Frictionless Data and FAIR Research Principles
Serah Rono - August 14, 2018 in Data Package, Frictionless Data
“FAIR Guiding Principles precede implementation choices, and do not suggest any specific technology, standard, or implementation-solution; moreover, the Principles are not, themselves, a standard or a specification. They act as a guide to data publishers and stewards to assist them in evaluating whether their particular implementation choices are rendering their digital research artefacts Findable, Accessible, Interoperable, and Reusable.”Wilkinson, M. D. et al. The FAIR Guiding Principles for scientific data management and stewardship. Sci. Data3:160018 doi: 10.1038/sdata.2016.18 (2016)

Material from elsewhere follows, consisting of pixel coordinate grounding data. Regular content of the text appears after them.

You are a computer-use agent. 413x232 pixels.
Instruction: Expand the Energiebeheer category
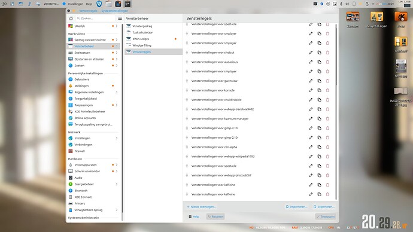tap(117, 184)
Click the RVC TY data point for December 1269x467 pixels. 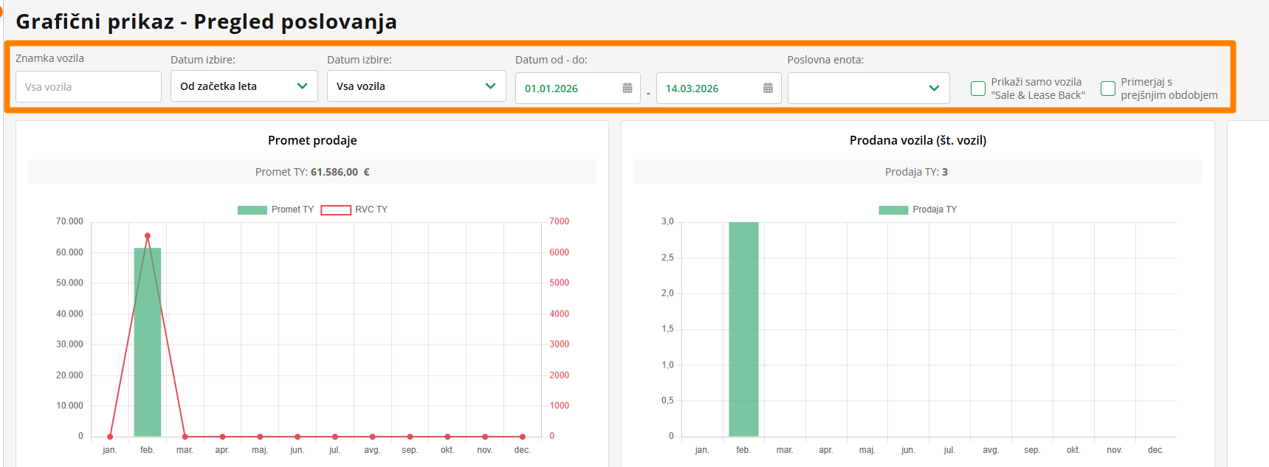click(x=523, y=437)
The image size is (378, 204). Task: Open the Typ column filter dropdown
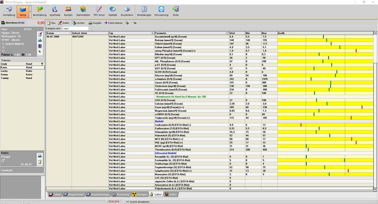click(x=152, y=33)
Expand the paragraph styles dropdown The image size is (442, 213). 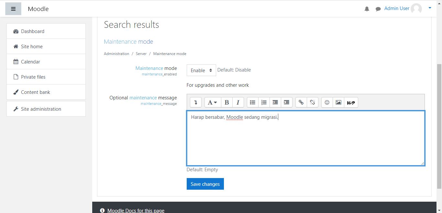tap(212, 102)
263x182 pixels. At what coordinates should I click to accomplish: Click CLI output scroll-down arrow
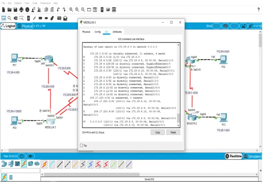(178, 125)
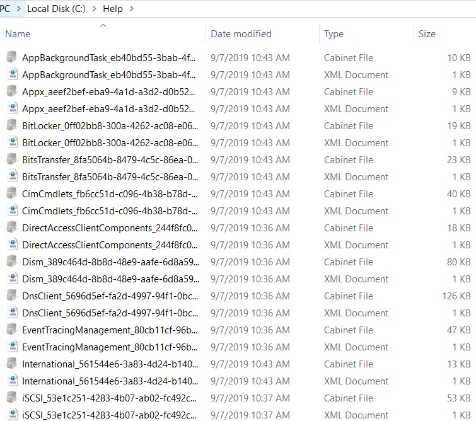Click Help folder in address breadcrumb

[113, 9]
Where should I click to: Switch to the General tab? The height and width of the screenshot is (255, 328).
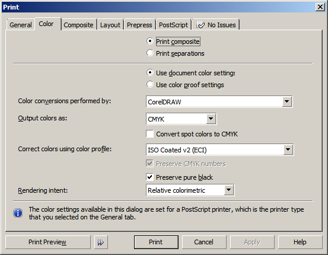coord(21,25)
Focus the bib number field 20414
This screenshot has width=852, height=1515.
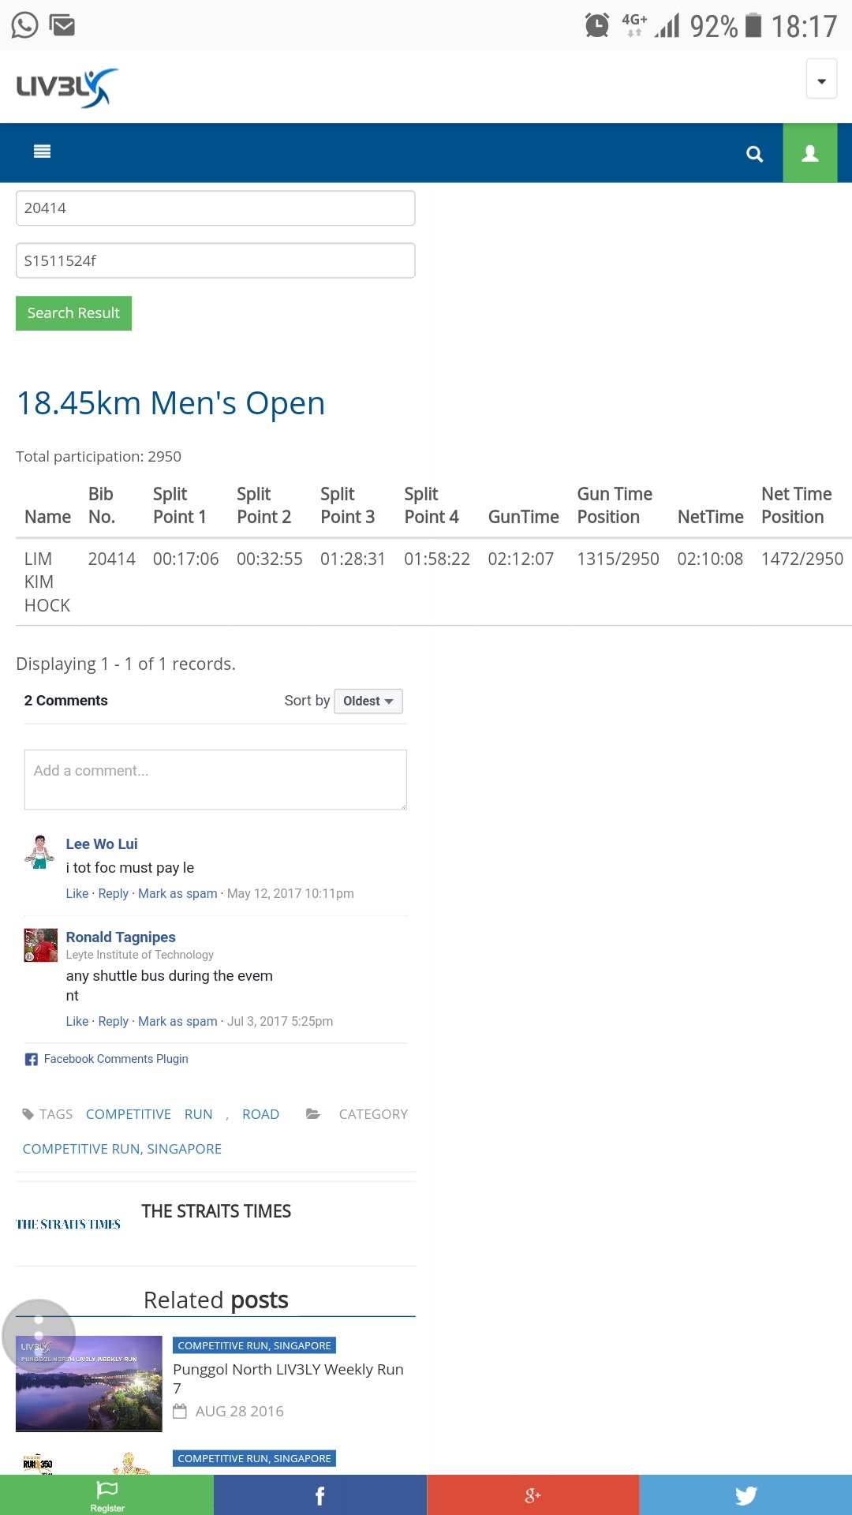pyautogui.click(x=215, y=208)
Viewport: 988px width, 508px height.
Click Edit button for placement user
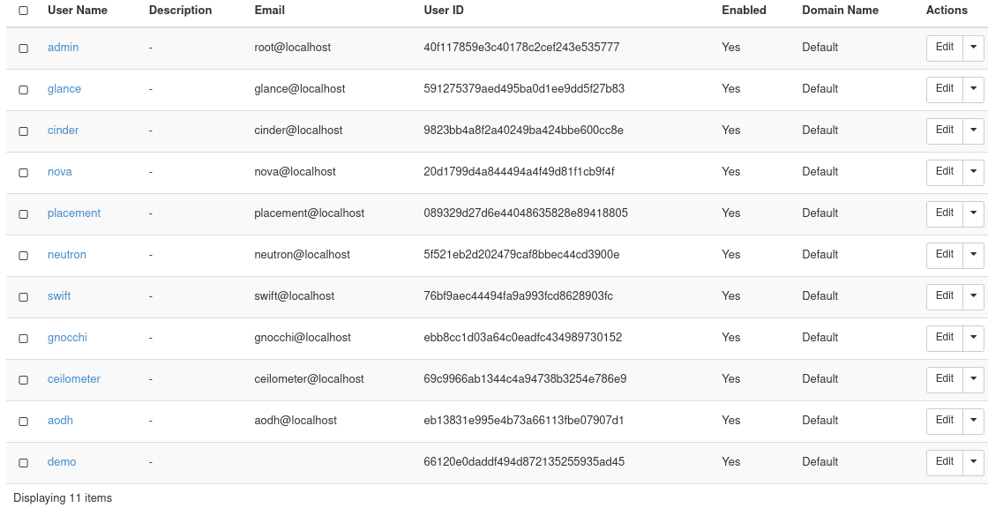945,213
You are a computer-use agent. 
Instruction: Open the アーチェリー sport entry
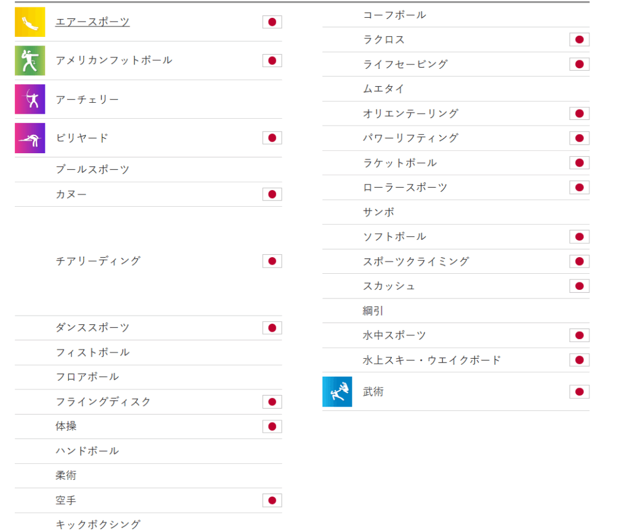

Data Packages in Frictionless Data as an example of FAIRness
Our Frictionless Data project aims to make it effortless to transport high quality data among different tools & platforms for further analysis. The Data Package format is at the core of Frictionless Data, and it makes it possible to package data and attach contextual information to it before sharing it.
An example data package
Findability
In Data Packages, pieces of information are called resources. Each resource is referred to by name and has a globally unique identifier, with the provision to reference remote resources by URLs. Resource names and identifiers are held alongside other metadata in the descriptor file.Accessibility
Since metadata is held in the descriptor file, it can be accessed separately from associated data. Where resources are available online – in an archive or data platform – sharing the descriptor file only is sufficient and data provenance is guaranteed for all associated resources.Interoperability
The descriptor file is saved as a JSON file, a machine-readable format that can be processed with great ease by many different tools during data analysis. The descriptor file uses accessible and shared language, and has provision to add descriptions, and information on sources and contributors for each resource, which makes it possible to link to other existing metadata and guarantee data provenance. It is also very extensible, and can be expanded to accommodate additional information as needed.Reusability
Part of the metadata held in a data package includes licensing and author information, and has a requirement to link back to original sources thus ensuring data provenance. This serves as a great guide for users interested in your resources. Where licensing allows for resources to be archived on different platforms, this means that regardless of where users access this data from, they will be able to trace back to original sources of the data as needed. For example, all countries of the world have unique codes attached to them. See how the Country Codes data package is represented on two different platforms: GitHub, and on DataHub. With thanks to SLOAN Foundation for the new Frictionless Data For Reproducible Research grant, we will be running deep dive workshops to expound on these concepts and identify areas for improvement and collaboration in open access and open research. We have exciting opportunities in store, which we will announce in our community channels over time.Bonus readings
Here are some of the ways researchers have adopted Frictionless Data software in different domains over the last two years:- The Cell Migration and Standardisation Organisation (CMSO) uses Frictionless Data specs to package cell migration data and load it into Pandas for data analysis and creation of visualizations. Read more.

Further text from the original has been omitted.